::: Data for this task :::

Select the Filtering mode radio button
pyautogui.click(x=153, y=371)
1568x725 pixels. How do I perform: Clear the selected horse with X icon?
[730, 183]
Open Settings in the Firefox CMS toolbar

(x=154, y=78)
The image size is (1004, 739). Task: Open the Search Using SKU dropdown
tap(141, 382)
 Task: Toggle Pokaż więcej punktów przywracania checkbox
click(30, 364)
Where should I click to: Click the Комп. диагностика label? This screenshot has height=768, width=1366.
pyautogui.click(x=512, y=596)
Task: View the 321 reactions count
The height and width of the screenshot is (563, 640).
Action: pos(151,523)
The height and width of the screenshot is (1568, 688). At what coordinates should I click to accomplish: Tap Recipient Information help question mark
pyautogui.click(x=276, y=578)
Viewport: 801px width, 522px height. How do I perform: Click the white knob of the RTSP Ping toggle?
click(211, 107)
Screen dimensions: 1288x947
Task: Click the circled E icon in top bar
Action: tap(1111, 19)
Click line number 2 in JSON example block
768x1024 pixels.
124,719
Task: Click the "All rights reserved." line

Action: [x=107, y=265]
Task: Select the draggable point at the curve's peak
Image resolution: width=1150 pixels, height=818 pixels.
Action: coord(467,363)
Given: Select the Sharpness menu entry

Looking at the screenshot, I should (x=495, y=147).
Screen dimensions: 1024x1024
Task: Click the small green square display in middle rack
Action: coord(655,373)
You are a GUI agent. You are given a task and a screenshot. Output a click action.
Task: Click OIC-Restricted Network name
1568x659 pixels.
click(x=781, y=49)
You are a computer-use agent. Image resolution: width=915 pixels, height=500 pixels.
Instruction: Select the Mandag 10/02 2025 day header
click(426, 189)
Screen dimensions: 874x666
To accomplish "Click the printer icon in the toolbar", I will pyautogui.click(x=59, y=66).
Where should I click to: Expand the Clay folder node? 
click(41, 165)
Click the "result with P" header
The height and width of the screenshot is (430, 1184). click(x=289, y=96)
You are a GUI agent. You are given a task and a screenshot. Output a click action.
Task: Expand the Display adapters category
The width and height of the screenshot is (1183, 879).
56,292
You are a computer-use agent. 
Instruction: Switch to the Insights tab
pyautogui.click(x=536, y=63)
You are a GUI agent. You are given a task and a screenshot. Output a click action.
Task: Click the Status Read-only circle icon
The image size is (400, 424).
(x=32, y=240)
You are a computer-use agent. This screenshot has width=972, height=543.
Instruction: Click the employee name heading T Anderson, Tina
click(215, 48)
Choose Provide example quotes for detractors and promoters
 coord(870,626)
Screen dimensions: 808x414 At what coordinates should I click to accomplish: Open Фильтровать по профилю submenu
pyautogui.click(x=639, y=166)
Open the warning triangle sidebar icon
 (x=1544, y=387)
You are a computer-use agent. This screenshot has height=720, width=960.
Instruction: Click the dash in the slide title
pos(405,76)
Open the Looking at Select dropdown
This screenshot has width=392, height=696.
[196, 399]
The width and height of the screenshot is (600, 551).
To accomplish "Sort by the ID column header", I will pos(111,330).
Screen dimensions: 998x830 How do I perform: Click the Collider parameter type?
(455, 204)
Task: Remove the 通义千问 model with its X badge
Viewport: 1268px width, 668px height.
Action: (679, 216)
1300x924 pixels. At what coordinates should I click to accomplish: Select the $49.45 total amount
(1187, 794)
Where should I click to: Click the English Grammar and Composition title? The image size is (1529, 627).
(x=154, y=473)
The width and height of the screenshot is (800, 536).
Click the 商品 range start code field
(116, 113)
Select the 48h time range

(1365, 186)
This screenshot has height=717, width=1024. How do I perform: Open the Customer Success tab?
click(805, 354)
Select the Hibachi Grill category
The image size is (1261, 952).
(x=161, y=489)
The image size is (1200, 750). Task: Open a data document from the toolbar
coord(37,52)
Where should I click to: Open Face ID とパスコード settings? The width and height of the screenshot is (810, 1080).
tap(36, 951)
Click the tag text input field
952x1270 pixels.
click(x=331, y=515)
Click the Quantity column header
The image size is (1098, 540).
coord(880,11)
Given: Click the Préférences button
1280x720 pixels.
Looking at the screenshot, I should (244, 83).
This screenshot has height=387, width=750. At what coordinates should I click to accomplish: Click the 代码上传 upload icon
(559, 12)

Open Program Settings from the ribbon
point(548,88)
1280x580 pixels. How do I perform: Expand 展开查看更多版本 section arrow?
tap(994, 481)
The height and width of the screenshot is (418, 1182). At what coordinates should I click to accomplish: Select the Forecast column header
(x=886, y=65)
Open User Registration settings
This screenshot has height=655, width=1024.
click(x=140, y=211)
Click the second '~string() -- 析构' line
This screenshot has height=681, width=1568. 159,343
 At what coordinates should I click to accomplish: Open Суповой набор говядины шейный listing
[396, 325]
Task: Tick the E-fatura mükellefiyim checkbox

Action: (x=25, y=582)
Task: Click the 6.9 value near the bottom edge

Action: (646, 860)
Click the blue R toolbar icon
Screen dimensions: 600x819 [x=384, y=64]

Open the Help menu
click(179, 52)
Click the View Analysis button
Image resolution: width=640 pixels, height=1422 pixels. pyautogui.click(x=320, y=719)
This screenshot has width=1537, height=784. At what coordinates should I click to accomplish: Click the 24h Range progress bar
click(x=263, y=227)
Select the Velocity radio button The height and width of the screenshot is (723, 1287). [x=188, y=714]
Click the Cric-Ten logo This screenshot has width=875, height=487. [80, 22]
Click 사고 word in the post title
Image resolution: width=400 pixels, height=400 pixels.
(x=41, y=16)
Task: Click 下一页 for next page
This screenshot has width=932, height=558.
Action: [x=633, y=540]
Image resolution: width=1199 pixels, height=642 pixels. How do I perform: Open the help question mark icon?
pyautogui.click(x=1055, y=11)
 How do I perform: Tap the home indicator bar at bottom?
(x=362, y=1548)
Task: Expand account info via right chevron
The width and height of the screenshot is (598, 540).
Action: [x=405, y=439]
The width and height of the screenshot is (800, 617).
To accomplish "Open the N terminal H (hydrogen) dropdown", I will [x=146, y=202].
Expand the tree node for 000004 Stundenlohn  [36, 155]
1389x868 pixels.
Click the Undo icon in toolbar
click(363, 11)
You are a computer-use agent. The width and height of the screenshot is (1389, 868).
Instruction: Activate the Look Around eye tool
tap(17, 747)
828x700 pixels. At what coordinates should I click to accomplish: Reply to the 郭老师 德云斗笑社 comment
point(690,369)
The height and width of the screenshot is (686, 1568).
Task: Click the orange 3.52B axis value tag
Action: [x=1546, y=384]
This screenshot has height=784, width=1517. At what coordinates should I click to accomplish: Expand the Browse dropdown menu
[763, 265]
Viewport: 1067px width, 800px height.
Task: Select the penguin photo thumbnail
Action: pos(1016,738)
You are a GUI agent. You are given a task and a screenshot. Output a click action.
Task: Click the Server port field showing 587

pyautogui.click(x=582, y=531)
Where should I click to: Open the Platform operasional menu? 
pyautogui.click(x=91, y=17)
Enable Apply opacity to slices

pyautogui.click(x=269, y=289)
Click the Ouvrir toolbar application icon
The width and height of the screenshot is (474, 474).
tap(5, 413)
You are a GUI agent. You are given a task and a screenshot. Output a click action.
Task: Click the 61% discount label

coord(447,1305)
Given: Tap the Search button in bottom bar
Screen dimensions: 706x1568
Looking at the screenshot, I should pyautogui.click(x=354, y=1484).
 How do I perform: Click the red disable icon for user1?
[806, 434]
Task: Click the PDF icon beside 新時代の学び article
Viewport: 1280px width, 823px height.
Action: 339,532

:::

**Work request**:
Word for word, repeat each entry shown above.

**Exercise response**:
Select the Filtering mode radio button
pyautogui.click(x=153, y=371)
1568x725 pixels. How do I perform: Clear the selected horse with X icon?
[730, 183]
Open Settings in the Firefox CMS toolbar

(x=154, y=78)
The image size is (1004, 739). Task: Open the Search Using SKU dropdown
tap(141, 382)
 Task: Toggle Pokaż więcej punktów przywracania checkbox
click(30, 364)
Where should I click to: Click the Комп. диагностика label? This screenshot has height=768, width=1366.
pyautogui.click(x=512, y=596)
Task: View the 321 reactions count
The height and width of the screenshot is (563, 640).
Action: pos(151,523)
The height and width of the screenshot is (1568, 688). At what coordinates should I click to accomplish: Tap Recipient Information help question mark
pyautogui.click(x=276, y=578)
Viewport: 801px width, 522px height. How do I perform: Click the white knob of the RTSP Ping toggle?
click(211, 107)
Screen dimensions: 1288x947
Task: Click the circled E icon in top bar
Action: tap(1111, 19)
Click line number 2 in JSON example block
768x1024 pixels.
124,719
Task: Click the "All rights reserved." line

Action: [x=107, y=265]
Task: Select the draggable point at the curve's peak
Image resolution: width=1150 pixels, height=818 pixels.
Action: coord(467,363)
Given: Select the Sharpness menu entry

Looking at the screenshot, I should (x=495, y=147).
Screen dimensions: 1024x1024
Task: Click the small green square display in middle rack
Action: coord(655,373)
You are a GUI agent. You are given a task and a screenshot. Output a click action.
Task: Click OIC-Restricted Network name
1568x659 pixels.
click(x=781, y=49)
You are a computer-use agent. Image resolution: width=915 pixels, height=500 pixels.
Instruction: Select the Mandag 10/02 2025 day header
click(426, 189)
Screen dimensions: 874x666
To accomplish "Click the printer icon in the toolbar", I will pyautogui.click(x=59, y=66).
Where should I click to: Expand the Clay folder node? 
click(41, 165)
Click the "result with P" header
The height and width of the screenshot is (430, 1184). click(x=289, y=96)
You are a GUI agent. You are given a task and a screenshot. Output a click action.
Task: Expand the Display adapters category
The width and height of the screenshot is (1183, 879).
56,292
You are a computer-use agent. 
Instruction: Switch to the Insights tab
pyautogui.click(x=536, y=63)
You are a GUI agent. You are given a task and a screenshot. Output a click action.
Task: Click the Status Read-only circle icon
The image size is (400, 424).
(x=32, y=240)
You are a computer-use agent. This screenshot has width=972, height=543.
Instruction: Click the employee name heading T Anderson, Tina
click(215, 48)
Choose Provide example quotes for detractors and promoters
 coord(870,626)
Screen dimensions: 808x414 At what coordinates should I click to accomplish: Open Фильтровать по профилю submenu
pyautogui.click(x=639, y=166)
Open the warning triangle sidebar icon
 (x=1544, y=387)
You are a computer-use agent. This screenshot has height=720, width=960.
Instruction: Click the dash in the slide title
pos(405,76)
Open the Looking at Select dropdown
This screenshot has width=392, height=696.
[196, 399]
The width and height of the screenshot is (600, 551).
To accomplish "Sort by the ID column header", I will pos(111,330).
Screen dimensions: 998x830 How do I perform: Click the Collider parameter type?
(455, 204)
Task: Remove the 通义千问 model with its X badge
Viewport: 1268px width, 668px height.
Action: (679, 216)
1300x924 pixels. At what coordinates should I click to accomplish: Select the $49.45 total amount
(1187, 794)
Where should I click to: Click the English Grammar and Composition title? The image size is (1529, 627).
(x=154, y=473)
The width and height of the screenshot is (800, 536).
Click the 商品 range start code field
(116, 113)
Select the 48h time range

(1365, 186)
This screenshot has height=717, width=1024. How do I perform: Open the Customer Success tab?
click(805, 354)
Select the Hibachi Grill category
The image size is (1261, 952).
(x=161, y=489)
The image size is (1200, 750). Task: Open a data document from the toolbar
coord(37,52)
Where should I click to: Open Face ID とパスコード settings? The width and height of the screenshot is (810, 1080).
tap(36, 951)
Click the tag text input field
952x1270 pixels.
click(x=331, y=515)
Click the Quantity column header
The image size is (1098, 540).
coord(880,11)
Given: Click the Préférences button
1280x720 pixels.
Looking at the screenshot, I should (244, 83).
This screenshot has height=387, width=750. At what coordinates should I click to accomplish: Click the 代码上传 upload icon
(559, 12)

Open Program Settings from the ribbon
point(548,88)
1280x580 pixels. How do I perform: Expand 展开查看更多版本 section arrow?
tap(994, 481)
The height and width of the screenshot is (418, 1182). At what coordinates should I click to accomplish: Select the Forecast column header
(x=886, y=65)
Open User Registration settings
This screenshot has height=655, width=1024.
click(x=140, y=211)
Click the second '~string() -- 析构' line
This screenshot has height=681, width=1568. 159,343
 At what coordinates should I click to accomplish: Open Суповой набор говядины шейный listing
[396, 325]
Task: Tick the E-fatura mükellefiyim checkbox

Action: (x=25, y=582)
Task: Click the 6.9 value near the bottom edge

Action: (646, 860)
Click the blue R toolbar icon
Screen dimensions: 600x819 [x=384, y=64]

Open the Help menu
click(179, 52)
Click the View Analysis button
Image resolution: width=640 pixels, height=1422 pixels. pyautogui.click(x=320, y=719)
This screenshot has width=1537, height=784. At what coordinates should I click to accomplish: Click the 24h Range progress bar
click(x=263, y=227)
Select the Velocity radio button The height and width of the screenshot is (723, 1287). [x=188, y=714]
Click the Cric-Ten logo This screenshot has width=875, height=487. [80, 22]
Click 사고 word in the post title
Image resolution: width=400 pixels, height=400 pixels.
(x=41, y=16)
Task: Click 下一页 for next page
This screenshot has width=932, height=558.
Action: [x=633, y=540]
Image resolution: width=1199 pixels, height=642 pixels. How do I perform: Open the help question mark icon?
pyautogui.click(x=1055, y=11)
 How do I perform: Tap the home indicator bar at bottom?
(x=362, y=1548)
Task: Expand account info via right chevron
The width and height of the screenshot is (598, 540).
Action: [x=405, y=439]
The width and height of the screenshot is (800, 617).
To accomplish "Open the N terminal H (hydrogen) dropdown", I will [x=146, y=202].
Expand the tree node for 000004 Stundenlohn  [36, 155]
1389x868 pixels.
Click the Undo icon in toolbar
click(363, 11)
You are a computer-use agent. The width and height of the screenshot is (1389, 868).
Instruction: Activate the Look Around eye tool
tap(17, 747)
828x700 pixels. At what coordinates should I click to accomplish: Reply to the 郭老师 德云斗笑社 comment
point(690,369)
The height and width of the screenshot is (686, 1568).
Task: Click the orange 3.52B axis value tag
Action: [x=1546, y=384]
This screenshot has height=784, width=1517. At what coordinates should I click to accomplish: Expand the Browse dropdown menu
[763, 265]
Viewport: 1067px width, 800px height.
Task: Select the penguin photo thumbnail
Action: pos(1016,738)
You are a GUI agent. You are given a task and a screenshot. Output a click action.
Task: Click the Server port field showing 587

pyautogui.click(x=582, y=531)
Where should I click to: Open the Platform operasional menu? 
pyautogui.click(x=91, y=17)
Enable Apply opacity to slices

pyautogui.click(x=269, y=289)
Click the Ouvrir toolbar application icon
The width and height of the screenshot is (474, 474).
tap(5, 413)
You are a GUI agent. You are given a task and a screenshot. Output a click action.
Task: Click the 61% discount label

coord(447,1305)
Given: Tap the Search button in bottom bar
Screen dimensions: 706x1568
Looking at the screenshot, I should pyautogui.click(x=354, y=1484).
 How do I perform: Click the red disable icon for user1?
[806, 434]
Task: Click the PDF icon beside 新時代の学び article
Viewport: 1280px width, 823px height.
Action: 339,532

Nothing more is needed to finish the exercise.